═══ Data shown ═══

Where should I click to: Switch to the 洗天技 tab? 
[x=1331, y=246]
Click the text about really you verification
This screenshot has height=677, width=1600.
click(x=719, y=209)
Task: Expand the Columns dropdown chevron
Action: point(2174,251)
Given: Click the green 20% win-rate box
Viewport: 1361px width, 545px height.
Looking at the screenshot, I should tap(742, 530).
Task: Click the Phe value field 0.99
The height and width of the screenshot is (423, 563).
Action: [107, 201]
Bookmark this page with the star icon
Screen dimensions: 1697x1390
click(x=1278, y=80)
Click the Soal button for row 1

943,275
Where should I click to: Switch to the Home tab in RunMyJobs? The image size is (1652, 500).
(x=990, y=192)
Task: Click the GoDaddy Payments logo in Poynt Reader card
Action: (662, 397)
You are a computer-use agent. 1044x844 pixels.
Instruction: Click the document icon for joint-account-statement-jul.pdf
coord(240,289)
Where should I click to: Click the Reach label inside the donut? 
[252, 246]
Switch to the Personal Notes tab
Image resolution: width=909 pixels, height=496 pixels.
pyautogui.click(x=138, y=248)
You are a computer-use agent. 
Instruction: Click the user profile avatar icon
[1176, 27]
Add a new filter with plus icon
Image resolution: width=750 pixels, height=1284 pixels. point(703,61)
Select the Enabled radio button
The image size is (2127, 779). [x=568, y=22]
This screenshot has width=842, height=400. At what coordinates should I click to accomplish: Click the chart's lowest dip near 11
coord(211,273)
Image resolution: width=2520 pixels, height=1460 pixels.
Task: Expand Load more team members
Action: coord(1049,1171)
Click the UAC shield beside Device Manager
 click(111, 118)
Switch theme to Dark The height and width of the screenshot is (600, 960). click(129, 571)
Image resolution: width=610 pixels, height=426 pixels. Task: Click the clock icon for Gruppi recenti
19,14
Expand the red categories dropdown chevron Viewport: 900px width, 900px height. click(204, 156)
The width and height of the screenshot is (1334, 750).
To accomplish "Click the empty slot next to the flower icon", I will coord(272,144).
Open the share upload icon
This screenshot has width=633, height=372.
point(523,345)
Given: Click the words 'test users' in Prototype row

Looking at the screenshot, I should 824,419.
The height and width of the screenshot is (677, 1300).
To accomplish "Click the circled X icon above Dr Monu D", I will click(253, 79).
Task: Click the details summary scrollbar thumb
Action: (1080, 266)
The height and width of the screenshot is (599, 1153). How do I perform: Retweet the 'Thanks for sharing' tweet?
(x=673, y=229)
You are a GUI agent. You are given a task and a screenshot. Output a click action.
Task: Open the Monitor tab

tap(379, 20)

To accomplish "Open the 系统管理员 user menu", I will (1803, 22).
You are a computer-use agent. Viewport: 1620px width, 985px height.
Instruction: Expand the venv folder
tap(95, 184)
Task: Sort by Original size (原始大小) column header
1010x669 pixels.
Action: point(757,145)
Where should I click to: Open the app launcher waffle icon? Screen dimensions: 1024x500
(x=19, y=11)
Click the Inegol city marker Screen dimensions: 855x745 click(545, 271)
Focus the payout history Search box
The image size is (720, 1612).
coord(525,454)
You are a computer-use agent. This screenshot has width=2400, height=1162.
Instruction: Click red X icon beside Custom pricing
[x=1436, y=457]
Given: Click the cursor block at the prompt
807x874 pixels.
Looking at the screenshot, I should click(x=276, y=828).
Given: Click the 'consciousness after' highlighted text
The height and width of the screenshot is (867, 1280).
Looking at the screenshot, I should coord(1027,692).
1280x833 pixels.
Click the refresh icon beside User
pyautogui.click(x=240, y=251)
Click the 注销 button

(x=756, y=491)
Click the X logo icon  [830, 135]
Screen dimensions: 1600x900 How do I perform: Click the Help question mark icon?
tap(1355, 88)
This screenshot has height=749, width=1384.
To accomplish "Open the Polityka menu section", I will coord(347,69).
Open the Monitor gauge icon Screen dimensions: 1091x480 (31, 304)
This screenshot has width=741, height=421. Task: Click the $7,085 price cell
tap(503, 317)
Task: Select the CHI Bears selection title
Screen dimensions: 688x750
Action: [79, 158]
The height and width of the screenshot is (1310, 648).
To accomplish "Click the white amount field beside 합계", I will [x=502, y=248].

═══

Work required: Nothing but an exact copy of the lines from the start of the entries through the line containing "Given: Click the green 20% win-rate box" belongs in the response.

The completed task:
Where should I click to: Switch to the 洗天技 tab? 
[x=1331, y=246]
Click the text about really you verification
This screenshot has height=677, width=1600.
click(x=719, y=209)
Task: Expand the Columns dropdown chevron
Action: point(2174,251)
Given: Click the green 20% win-rate box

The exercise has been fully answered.